RAG chunker that respects document structure.

These details have not been verified by PyPI

Project links

Project description

chunkweaver

RAG chunker that respects document structure.

Install

pip install chunkweaver

Extras:

pip install chunkweaver[langchain]   # LangChain TextSplitter integration
pip install chunkweaver[llamaindex]  # LlamaIndex NodeParser integration
pip install chunkweaver[cli]         # CLI (included in base install)

Quick start

from chunkweaver import Chunker

# Minimal — just better defaults
chunker = Chunker(target_size=1024)
chunks = chunker.chunk(text)

# With structure-aware boundaries
from chunkweaver.presets import LEGAL_EU

chunker = Chunker(
    target_size=1024,
    overlap=2,
    overlap_unit="sentence",
    boundaries=LEGAL_EU,
)

chunks = chunker.chunk(text)

# With metadata
chunks = chunker.chunk_with_metadata(text)
for c in chunks:
    print(c.text)            # full chunk content
    print(c.start, c.end)    # character offsets in original
    print(c.boundary_type)   # "section" | "paragraph" | "sentence" | "word" | "keep_together"
    print(c.overlap_text)    # the overlap prefix (if any)
    print(c.content_text)    # text without overlap (for dedup)

Where chunkweaver fits

  PDF / DOCX / HTML              Your vector DB
        │                              ▲
        ▼                              │
  ┌───────────┐    ┌──────────────┐    │
  │ Extractor │───▶│ chunkweaver  │────┘
  │           │    │              │
  │ unstructured   │ boundaries   │  Embed + upsert
  │ marker-pdf     │ detectors    │  into Pinecone,
  │ docling        │ presets      │  Qdrant, Weaviate,
  │ pdfminer       │ overlap      │  ChromaDB, etc.
  └───────────┘    └──────────────┘

Your extractor turns files into text.
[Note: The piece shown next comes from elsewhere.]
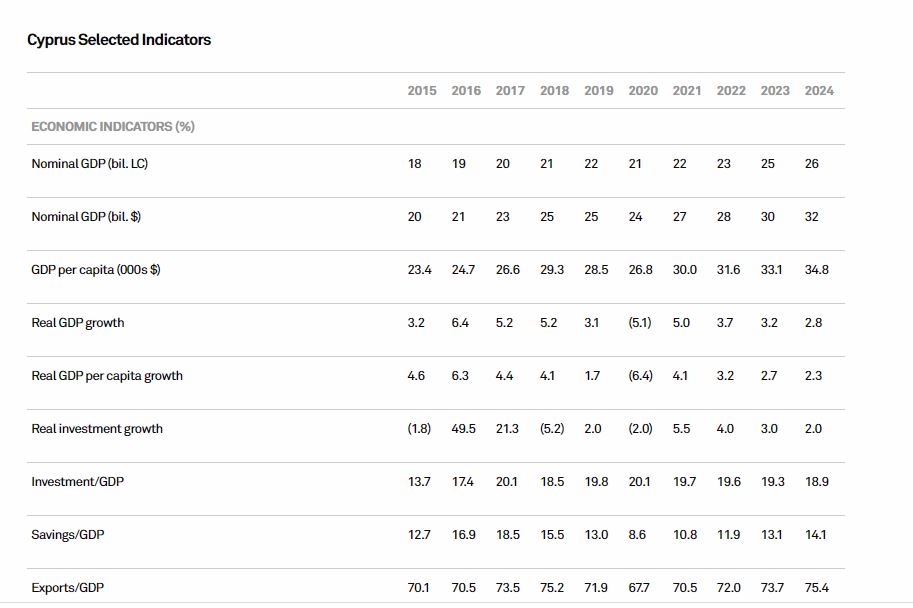
Task: Select the 2015 column header
Action: pyautogui.click(x=422, y=91)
Your vector DB stores embeddings. chunkweaver sits in the middle — splitting that text at structural boundaries so each chunk is a coherent unit of meaning, not an arbitrary slice of characters.

Why it matters

Standard chunkers, including LangChain's RecursiveCharacterTextSplitter, don't know that "Article 17" starts a new legal section, or that a table's header row belongs with its data. The result: chunks that straddle topic boundaries, producing blurry embeddings and incomplete retrievals.

The fix is cheap: surface markers (headings, article numbers, table rules) are reliable proxies for where topics change. Detecting them costs O(n) character comparisons — orders of magnitude less than computing semantic boundaries from embeddings.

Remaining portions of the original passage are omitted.